Après avoir répondu au questionnaire, les personnels rencontrent les infirmières pour réaliser les tests auditifs et contrôler la vue. Un dépistage naturellement calibré selon des risques professionnels de chacun. Chez les personnels navigants, c’est assez univoque. Ils sont réalisés tous les deux ou quatre ans. Examen classique des urines et lorsque le terrain s’y prête, vérification approfondie du principal risque professionnel : le bon fonctionnement de la trompe d’Eustache. Tous ces examens sont réalisés dans le cadre du service médical Air France. « Nous les rencontrons ensuite en consultation pour un interrogatoire assez poussé qui vise à rappeler la conscience des risques et notamment celui du paludisme. C’est un grand problème pour le personnel navigant car sur de courtes escales, mais régulières dans des pays à forte endémie, nous ne pouvons pas leur donner de chimioprophylaxie permanente.

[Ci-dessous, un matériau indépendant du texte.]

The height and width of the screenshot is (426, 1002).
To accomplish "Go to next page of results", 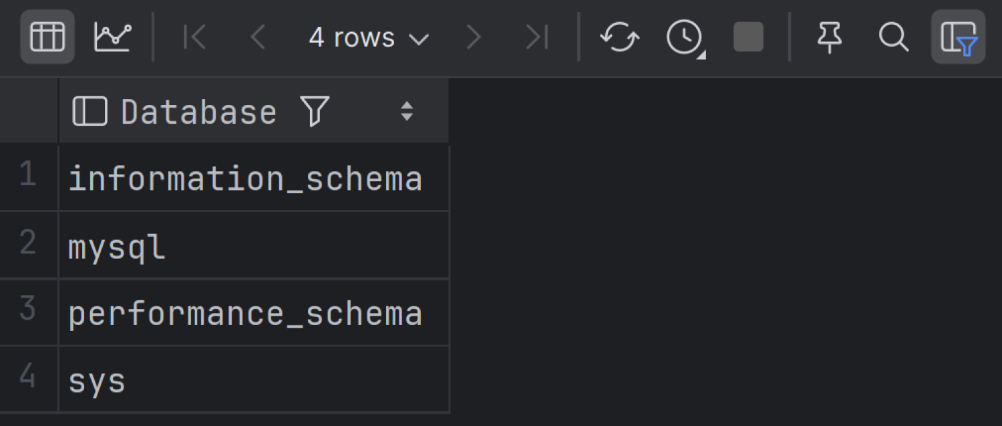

Nous fondons essentiellement notre prévention sur des mesures antivectorielles avec une pulvérisation rémanente sur les vêtements et la peau en recommandant de ne pas sortir à certaines heures », confie Michel Klerlein qui attire notre attention sur l’importance de la prévention secondaire. Chaque symptôme qui évoque un refroidissement, un peu de fièvre, un malaise doit être a priori identifié comme un paludisme. Chaque personnel navigant est équipé d’une carte en deux langues expliquant sa fonction, l’existence de ce risque, et demandant au personnel hospitalier du monde entier d’accepter l’idée de faire un test même en cas de suspicion d’une simple virose ou d’une grippe. « C’est un combat quotidien, car lorsqu’un patient arrive chez un médecin généraliste ou spécialiste, en demandant un dépistage du paludisme, cela les fait rire et les énerve souvent, car les patients ne vont pas leur apprendre leur métier. C’est parfaitement vrai et je partage cette idée même si cela reste systématiquement indispensable pour le personnel navigant », conclut Michel Klerlein.